Learning analytics: a better way to measure student satisfaction | Information and digital literacy in education via the digital path | Scoop.it

Dragan Gasevic looks at how learning analytics can be used to support the student experience as a tool for learning gain.


Understanding what satisfaction means in the context of learning is also key. Happiness is not necessarily an indicator of “good” learning. I refer to the concept “desirable difficulties”, which is well established in educational psychology, including spaced practice or self-testing. It relates to the effective approaches to learning that can be promoted by in-course expectations. Learning analytics can offer a way to understand the complex interplay between learning gains, effective study and teaching practices, and student satisfaction.

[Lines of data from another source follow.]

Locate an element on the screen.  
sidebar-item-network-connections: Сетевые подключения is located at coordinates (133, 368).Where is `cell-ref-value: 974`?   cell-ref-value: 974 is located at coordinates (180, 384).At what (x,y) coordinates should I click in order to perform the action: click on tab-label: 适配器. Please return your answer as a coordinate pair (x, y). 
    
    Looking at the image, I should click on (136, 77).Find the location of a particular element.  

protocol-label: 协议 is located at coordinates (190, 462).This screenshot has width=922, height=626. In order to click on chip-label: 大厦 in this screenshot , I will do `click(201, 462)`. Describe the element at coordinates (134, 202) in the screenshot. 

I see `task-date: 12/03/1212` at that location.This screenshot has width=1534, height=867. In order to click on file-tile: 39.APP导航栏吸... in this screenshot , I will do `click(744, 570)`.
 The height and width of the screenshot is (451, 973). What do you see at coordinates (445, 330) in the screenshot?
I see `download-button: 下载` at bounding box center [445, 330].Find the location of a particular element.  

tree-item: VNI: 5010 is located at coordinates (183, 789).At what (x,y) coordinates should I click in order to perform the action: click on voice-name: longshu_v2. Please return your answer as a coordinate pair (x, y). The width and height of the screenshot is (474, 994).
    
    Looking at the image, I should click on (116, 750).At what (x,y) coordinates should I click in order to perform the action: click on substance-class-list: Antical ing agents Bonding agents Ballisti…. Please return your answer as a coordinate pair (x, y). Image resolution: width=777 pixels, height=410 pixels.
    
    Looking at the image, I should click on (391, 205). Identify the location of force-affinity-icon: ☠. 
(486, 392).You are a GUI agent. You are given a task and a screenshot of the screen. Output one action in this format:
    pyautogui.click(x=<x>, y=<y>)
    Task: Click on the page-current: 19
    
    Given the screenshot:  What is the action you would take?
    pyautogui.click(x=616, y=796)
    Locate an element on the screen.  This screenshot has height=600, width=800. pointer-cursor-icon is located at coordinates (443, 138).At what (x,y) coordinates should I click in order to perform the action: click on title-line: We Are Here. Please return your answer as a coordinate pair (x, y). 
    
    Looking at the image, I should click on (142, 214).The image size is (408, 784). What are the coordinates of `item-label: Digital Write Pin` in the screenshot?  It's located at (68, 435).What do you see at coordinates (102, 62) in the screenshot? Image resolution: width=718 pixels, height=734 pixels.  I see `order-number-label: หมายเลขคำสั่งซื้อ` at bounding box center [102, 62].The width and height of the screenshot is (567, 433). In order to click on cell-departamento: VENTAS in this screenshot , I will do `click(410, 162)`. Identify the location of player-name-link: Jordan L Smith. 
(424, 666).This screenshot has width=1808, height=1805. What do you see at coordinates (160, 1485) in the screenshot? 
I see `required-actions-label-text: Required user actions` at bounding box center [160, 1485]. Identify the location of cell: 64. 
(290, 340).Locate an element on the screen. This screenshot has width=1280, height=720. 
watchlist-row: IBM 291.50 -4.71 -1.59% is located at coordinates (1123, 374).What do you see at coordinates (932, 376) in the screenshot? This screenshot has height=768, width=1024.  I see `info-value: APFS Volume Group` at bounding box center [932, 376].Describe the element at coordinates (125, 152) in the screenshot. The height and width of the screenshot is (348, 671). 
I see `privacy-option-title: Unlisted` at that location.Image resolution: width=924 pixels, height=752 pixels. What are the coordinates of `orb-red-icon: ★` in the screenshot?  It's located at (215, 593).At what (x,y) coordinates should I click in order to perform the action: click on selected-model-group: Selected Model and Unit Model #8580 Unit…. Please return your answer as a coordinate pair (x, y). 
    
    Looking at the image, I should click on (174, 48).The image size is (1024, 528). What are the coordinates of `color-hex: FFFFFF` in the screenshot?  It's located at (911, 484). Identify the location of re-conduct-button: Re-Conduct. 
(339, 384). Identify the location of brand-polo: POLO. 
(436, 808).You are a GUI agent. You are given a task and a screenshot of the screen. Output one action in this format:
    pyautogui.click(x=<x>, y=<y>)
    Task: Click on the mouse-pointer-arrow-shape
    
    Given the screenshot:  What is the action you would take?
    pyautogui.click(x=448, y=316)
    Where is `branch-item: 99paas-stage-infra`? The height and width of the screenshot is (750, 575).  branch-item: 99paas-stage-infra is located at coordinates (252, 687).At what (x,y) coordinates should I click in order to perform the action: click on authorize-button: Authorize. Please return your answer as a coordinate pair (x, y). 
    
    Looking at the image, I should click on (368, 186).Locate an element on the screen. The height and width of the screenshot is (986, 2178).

However academics and students choose to use the data that are increasingly available on their student journey, context is key. You can’t separate the data from the organisational culture, national and regional differences, pedagogical differences between courses, and the political context. Rather than applying the same data rules across all providers and courses to reach a neat set of answers, we must look at the context in which we’re operating.


Even within an institution, one size absolutely does not fit all. The approach we’ve taken with our science and technology students would not work with, say, English or history students, although we’re following with interest the development of writing analytics that some of our global partners are working on, where analytics are being used to gather evidence of, for example, the coherence and summary of an argument.